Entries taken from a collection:
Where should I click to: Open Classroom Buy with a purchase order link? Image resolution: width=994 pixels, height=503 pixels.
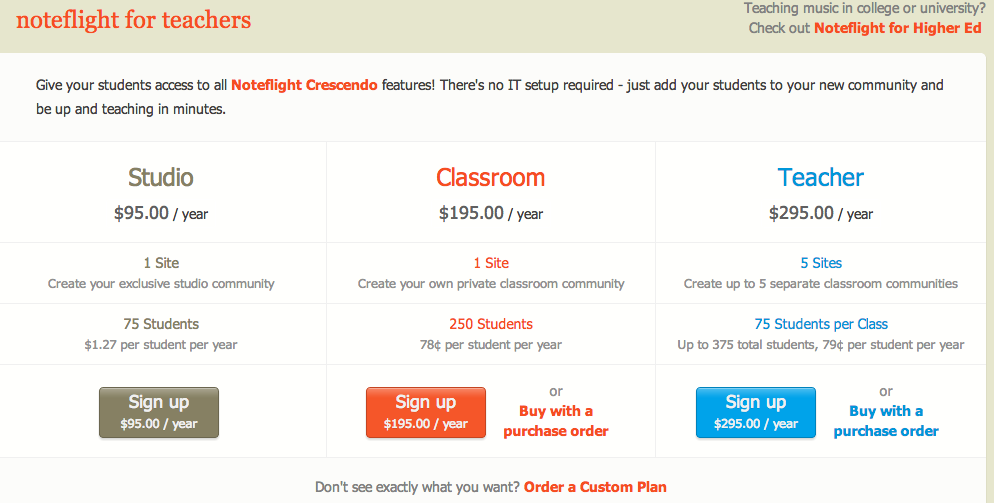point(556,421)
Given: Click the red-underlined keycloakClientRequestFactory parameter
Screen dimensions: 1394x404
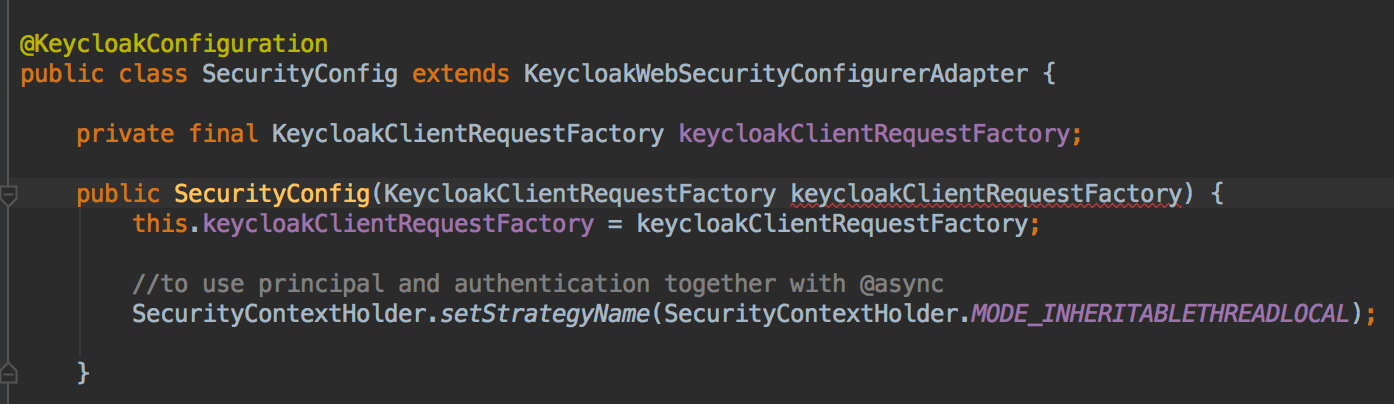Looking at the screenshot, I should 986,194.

What the task requires: Take every entry above and transcribe it exactly, with no pictures in the copy.

Output for this task:
Where should I click to: Open Classroom Buy with a purchase order link? Image resolution: width=994 pixels, height=503 pixels.
point(556,421)
Given: Click the red-underlined keycloakClientRequestFactory parameter
Screen dimensions: 1394x404
Looking at the screenshot, I should 986,194.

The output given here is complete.